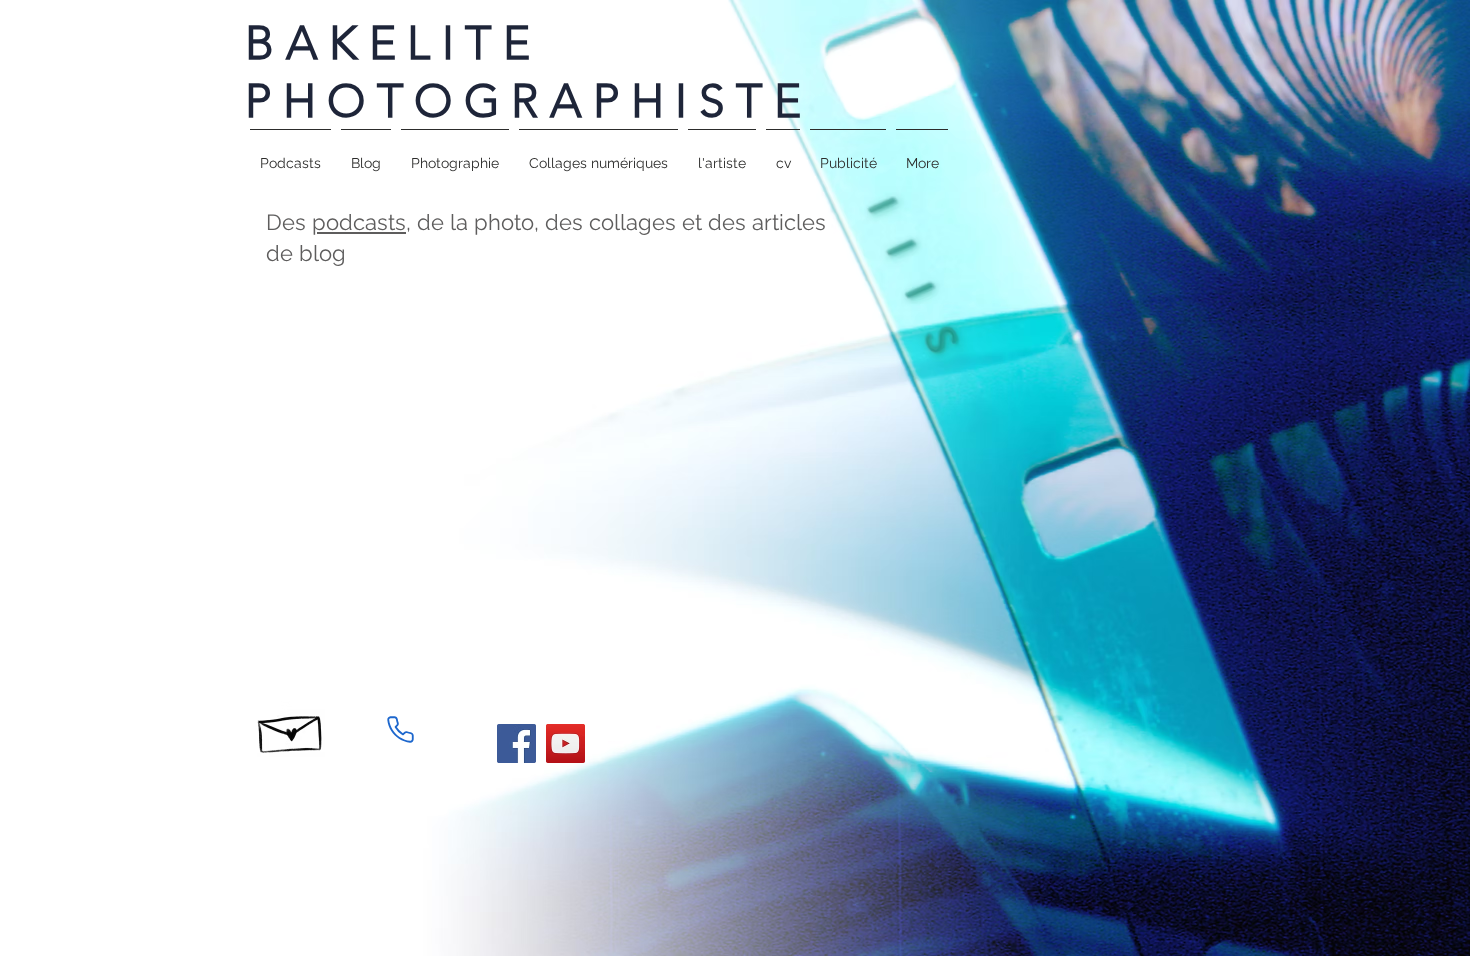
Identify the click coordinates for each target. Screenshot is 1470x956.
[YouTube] (565, 743)
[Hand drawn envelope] (291, 729)
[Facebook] (516, 743)
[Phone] (400, 729)
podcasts (359, 222)
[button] (455, 154)
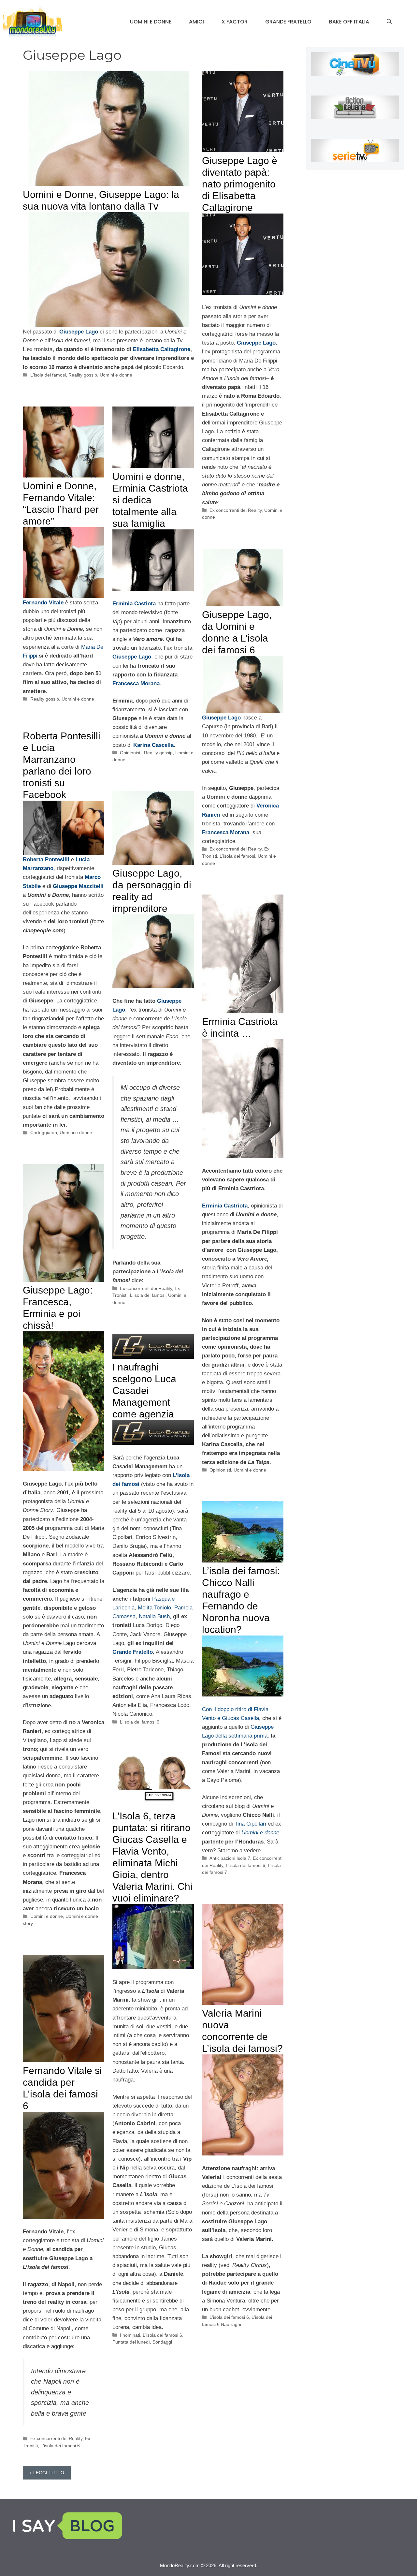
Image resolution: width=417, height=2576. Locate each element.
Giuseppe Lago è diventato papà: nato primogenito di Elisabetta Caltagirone (239, 184)
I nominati (130, 2335)
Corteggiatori (43, 1132)
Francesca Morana (136, 683)
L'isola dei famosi (48, 375)
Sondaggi (162, 2342)
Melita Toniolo (154, 1608)
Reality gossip (82, 375)
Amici (196, 21)
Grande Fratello (288, 21)
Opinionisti (130, 752)
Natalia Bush (154, 1616)
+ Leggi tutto (46, 2472)
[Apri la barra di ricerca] (389, 22)
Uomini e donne (150, 21)
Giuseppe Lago (131, 657)
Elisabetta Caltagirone (161, 349)
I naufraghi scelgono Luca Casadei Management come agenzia (144, 1390)
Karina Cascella (153, 745)
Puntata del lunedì (131, 2342)
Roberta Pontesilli (46, 859)
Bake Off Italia (349, 21)
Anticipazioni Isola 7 (229, 1858)
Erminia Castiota (134, 603)
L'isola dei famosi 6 (139, 1722)
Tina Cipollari (250, 1824)
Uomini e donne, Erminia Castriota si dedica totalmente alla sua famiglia (150, 500)
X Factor (235, 21)
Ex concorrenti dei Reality (235, 510)
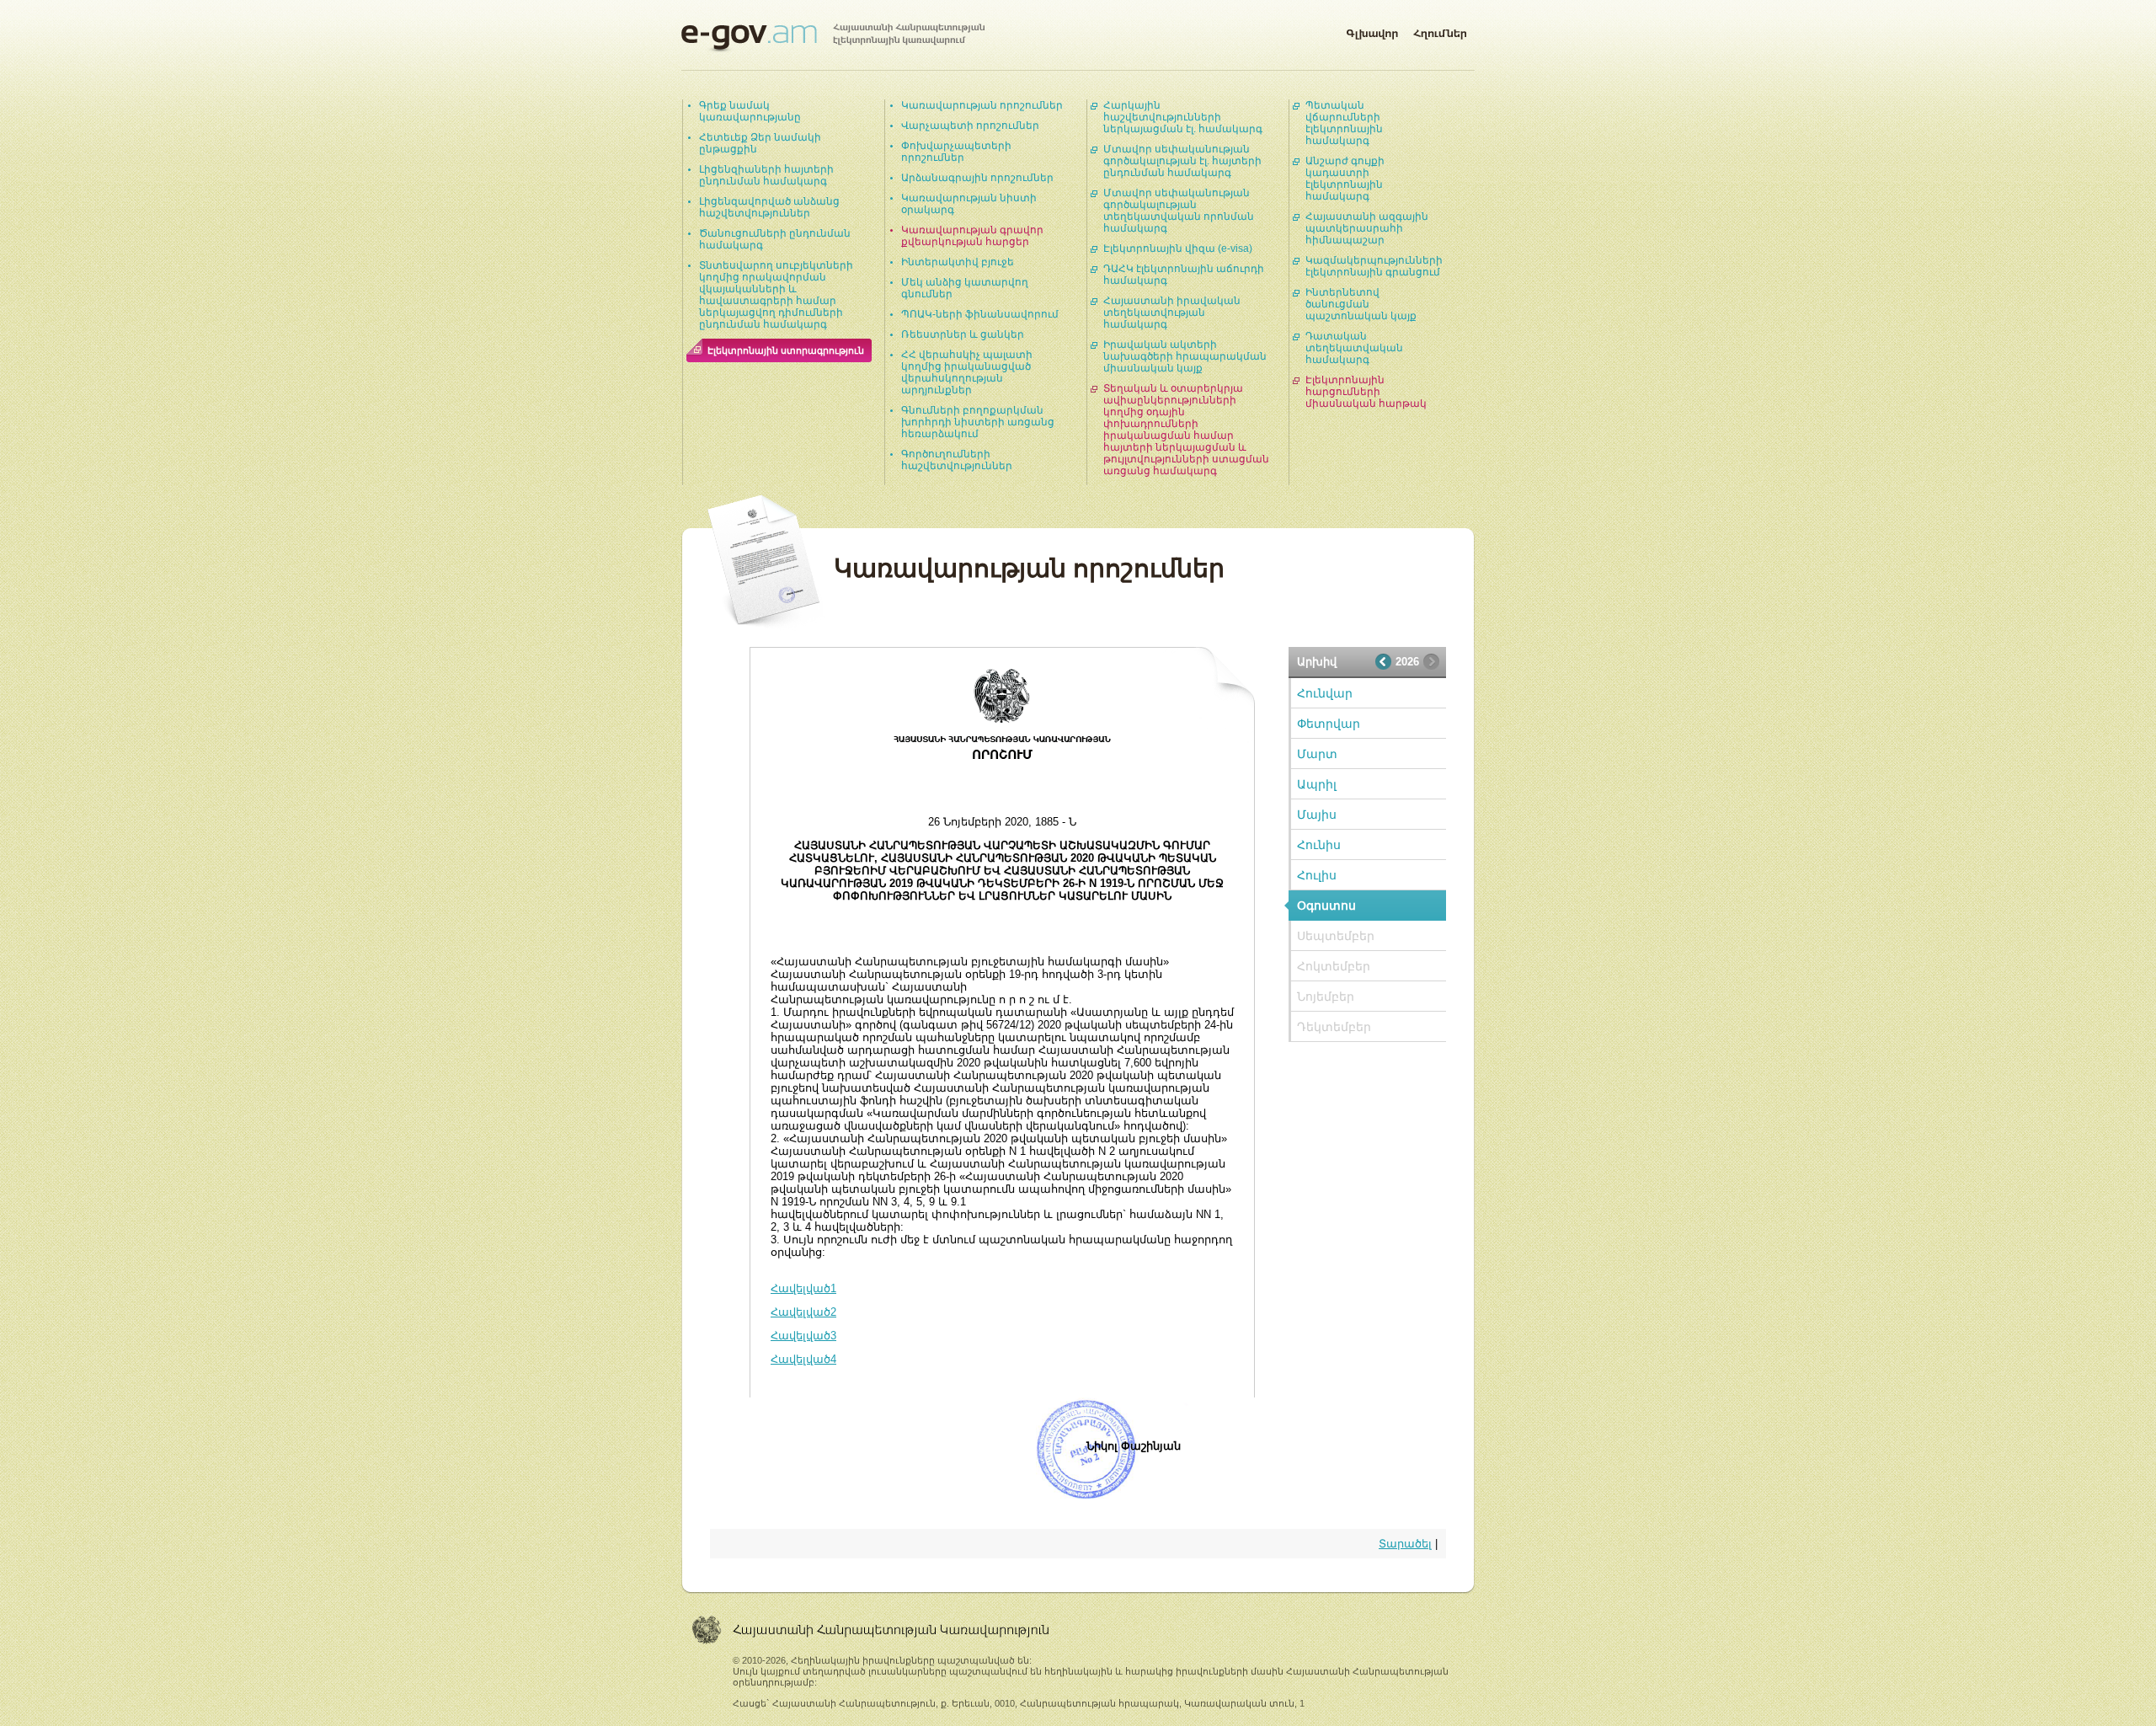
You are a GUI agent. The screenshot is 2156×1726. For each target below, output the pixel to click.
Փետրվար (1328, 723)
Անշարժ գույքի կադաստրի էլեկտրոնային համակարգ (1345, 178)
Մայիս (1317, 814)
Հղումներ (1440, 30)
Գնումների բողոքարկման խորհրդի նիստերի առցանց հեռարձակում (977, 422)
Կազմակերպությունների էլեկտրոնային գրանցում (1374, 266)
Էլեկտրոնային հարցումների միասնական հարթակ (1366, 391)
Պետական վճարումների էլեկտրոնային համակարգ (1344, 123)
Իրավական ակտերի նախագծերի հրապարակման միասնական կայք (1185, 356)
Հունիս (1319, 845)
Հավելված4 (803, 1359)
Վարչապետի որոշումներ (970, 125)
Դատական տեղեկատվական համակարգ (1354, 348)
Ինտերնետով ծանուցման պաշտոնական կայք (1361, 304)
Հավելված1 (803, 1288)
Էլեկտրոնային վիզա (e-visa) (1177, 248)
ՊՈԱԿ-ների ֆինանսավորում (980, 314)
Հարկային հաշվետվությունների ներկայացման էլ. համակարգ (1182, 117)
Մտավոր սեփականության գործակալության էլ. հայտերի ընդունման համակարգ (1182, 161)
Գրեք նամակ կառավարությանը (750, 111)
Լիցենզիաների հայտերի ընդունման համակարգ (766, 175)
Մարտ (1317, 754)
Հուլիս (1317, 875)
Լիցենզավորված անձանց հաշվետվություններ (769, 207)
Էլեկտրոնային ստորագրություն (785, 350)
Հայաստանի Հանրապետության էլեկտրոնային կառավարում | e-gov (833, 38)
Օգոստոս (1326, 905)
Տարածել (1405, 1543)
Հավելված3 (803, 1335)
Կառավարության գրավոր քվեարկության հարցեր (972, 236)
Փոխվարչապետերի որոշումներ (956, 151)
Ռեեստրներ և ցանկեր (962, 334)
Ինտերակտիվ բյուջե (957, 262)
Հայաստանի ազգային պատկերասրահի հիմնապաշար (1366, 228)
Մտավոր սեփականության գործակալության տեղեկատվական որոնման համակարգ (1178, 210)
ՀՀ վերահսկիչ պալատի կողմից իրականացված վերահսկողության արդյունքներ (967, 372)
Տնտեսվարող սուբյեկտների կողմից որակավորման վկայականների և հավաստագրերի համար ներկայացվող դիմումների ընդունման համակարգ (776, 294)
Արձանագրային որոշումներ (977, 178)
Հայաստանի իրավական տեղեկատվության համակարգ (1172, 312)
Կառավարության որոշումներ (982, 105)
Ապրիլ (1317, 784)
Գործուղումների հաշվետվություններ (956, 460)
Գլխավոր (1372, 30)
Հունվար (1325, 693)
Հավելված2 (803, 1312)
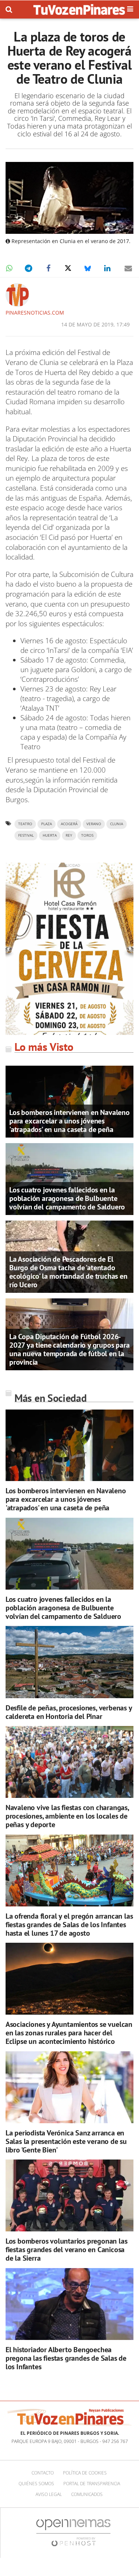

### WORK REQUIRED
Leaving the pictures behind, return every line above exactly.

### EXERCISE SOLUTION
Identify the click coordinates for each target. Screenshot is 1470x956.
[YouTube] (565, 743)
[Hand drawn envelope] (291, 729)
[Facebook] (516, 743)
[Phone] (400, 729)
podcasts (359, 222)
[button] (455, 154)
Image resolution: width=417, height=2576. Locate each element.
Giuseppe Lago è diventato papà: nato primogenito di Elisabetta Caltagirone (239, 184)
I nominati (130, 2335)
Corteggiatori (43, 1132)
Francesca Morana (136, 683)
L'isola dei famosi (48, 375)
Sondaggi (162, 2342)
Melita Toniolo (154, 1608)
Reality gossip (82, 375)
Amici (196, 21)
Grande Fratello (288, 21)
Opinionisti (130, 752)
Natalia Bush (154, 1616)
+ Leggi tutto (46, 2472)
[Apri la barra di ricerca] (389, 22)
Uomini e donne (150, 21)
Giuseppe Lago (131, 657)
Elisabetta Caltagirone (161, 349)
I naufraghi scelgono Luca Casadei Management come agenzia (144, 1390)
Karina Cascella (153, 745)
Puntata del lunedì (131, 2342)
Roberta Pontesilli (46, 859)
Bake Off Italia (349, 21)
Anticipazioni Isola 7 (229, 1858)
Erminia Castiota (134, 603)
L'isola dei famosi 6 (139, 1722)
Tina Cipollari (250, 1824)
Uomini e donne, Erminia Castriota si dedica totalmente alla sua famiglia (150, 500)
X Factor (235, 21)
Ex concorrenti dei Reality (235, 510)
You are a GUI agent. The screenshot is 2156×1726. For each target below, output the pixel to click.
Փետրվար (1328, 723)
Անշարժ գույքի կադաստրի էլեկտրոնային համակարգ (1345, 178)
Մայիս (1317, 814)
Հղումներ (1440, 30)
Գնումների բողոքարկման խորհրդի նիստերի առցանց հեռարձակում (977, 422)
Կազմակերպությունների էլեկտրոնային գրանցում (1374, 266)
Էլեկտրոնային հարցումների միասնական հարթակ (1366, 391)
Պետական վճարումների էլեկտրոնային համակարգ (1344, 123)
Իրավական ակտերի նախագծերի հրապարակման միասնական կայք (1185, 356)
Հունիս (1319, 845)
Հավելված4 (803, 1359)
Վարչապետի որոշումներ (970, 125)
Դատական տեղեկատվական համակարգ (1354, 348)
Ինտերնետով ծանուցման պաշտոնական կայք (1361, 304)
Հավելված1 (803, 1288)
Էլեկտրոնային վիզա (e-visa) (1177, 248)
ՊՈԱԿ-ների ֆինանսավորում (980, 314)
Հարկային հաշվետվությունների ներկայացման էլ. համակարգ (1182, 117)
Մտավոր սեփականության գործակալության էլ. հայտերի ընդունման համակարգ (1182, 161)
Գրեք նամակ կառավարությանը (750, 111)
Լիցենզիաների հայտերի ընդունման համակարգ (766, 175)
Մարտ (1317, 754)
Հուլիս (1317, 875)
Լիցենզավորված անձանց հաշվետվություններ (769, 207)
Էլեկտրոնային ստորագրություն (785, 350)
Հայաստանի Հանրապետության էլեկտրոնային կառավարում | e-gov (833, 38)
Օգոստոս (1326, 905)
Տարածել (1405, 1543)
Հավելված3 (803, 1335)
Կառավարության գրավոր քվեարկության հարցեր (972, 236)
Փոխվարչապետերի որոշումներ (956, 151)
Ռեեստրներ և ցանկեր (962, 334)
Ինտերակտիվ բյուջե (957, 262)
Հայաստանի ազգային պատկերասրահի հիմնապաշար (1366, 228)
Մտավոր սեփականության գործակալության տեղեկատվական որոնման համակարգ (1178, 210)
ՀՀ վերահսկիչ պալատի կողմից իրականացված վերահսկողության արդյունքներ (967, 372)
Տնտեսվարող սուբյեկտների կողմից որակավորման վկայականների և հավաստագրերի համար ներկայացվող դիմումների ընդունման համակարգ (776, 294)
Արձանագրային որոշումներ (977, 178)
Հայաստանի իրավական տեղեկատվության համակարգ (1172, 312)
Կառավարության որոշումներ (982, 105)
Ապրիլ (1317, 784)
Գործուղումների հաշվետվություններ (956, 460)
Գլխավոր (1372, 30)
Հունվար (1325, 693)
Հավելված2 (803, 1312)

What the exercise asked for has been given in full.